JDAI sites continued to achieve significant reductions in the use of detention, while improving public safety and sending fewer youth to state facilities, according to the 2011 Annual Results Reports Summary.
Each year, JDAI sites provide Results Reports to the Annie E Casey Foundation, gauging the progress and impact of detention reform in their jurisdictions. The Results Reports ask sites to compile information from a recent year about 22 indicators of detention utilization, public safety, commitments to state facilities and racial/ethnic disparities; and to compare their performance on those indicators to what they experienced prior to implementing JDAI. The Results Reports also ask sites about their efforts to build support for detention reforms among state and local stakeholders and the general public, through media, information-sharing and education activities; and their success in leveraging resources to support detention reform.

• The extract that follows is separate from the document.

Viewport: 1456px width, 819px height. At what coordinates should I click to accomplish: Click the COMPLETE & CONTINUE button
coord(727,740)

For the third consecutive year, the Foundation has prepared a summary of the Results Reports that reveals the scope and impact of what JDAI sites are accomplishing. In the 2011 Results Reporting year, self-reported data from 94 sites – a 9% increase over 2010 – showed the following:
- About 2,845 fewer youth were detained on an average day, a decrease of 41% from pre-JDAI levels.

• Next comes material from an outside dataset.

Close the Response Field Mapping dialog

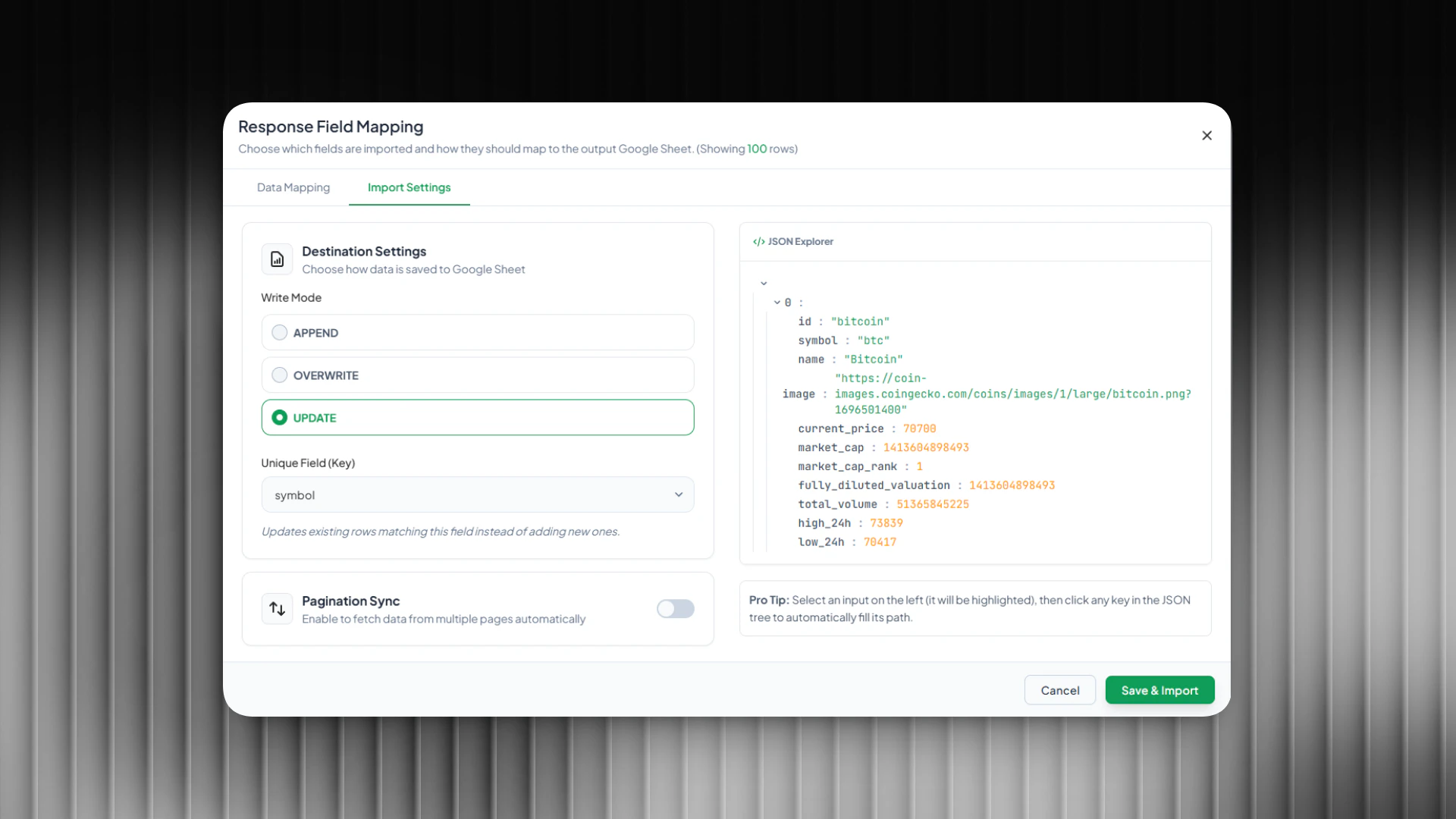point(1207,135)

- Admissions to secure detention had fallen by almost 55,000, a decrease of 38%.
- Although youth of color continue to be a disproportionate share of those detained, sites reported that they detained almost 1,841 fewer youth of color on an average day, a decrease of 39% since beginning JDAI.
- Across the initiative there have been 4,237 fewer commitments to state custody, a decrease of 38%.
- These gains have been achieved amid broad reductions in juvenile crime, by an average of 32%.
- JDAI sites also held hundreds of trainings and public events to spread the message of detention reform, and leveraged over $39 million to invest in detention alternatives and other reforms.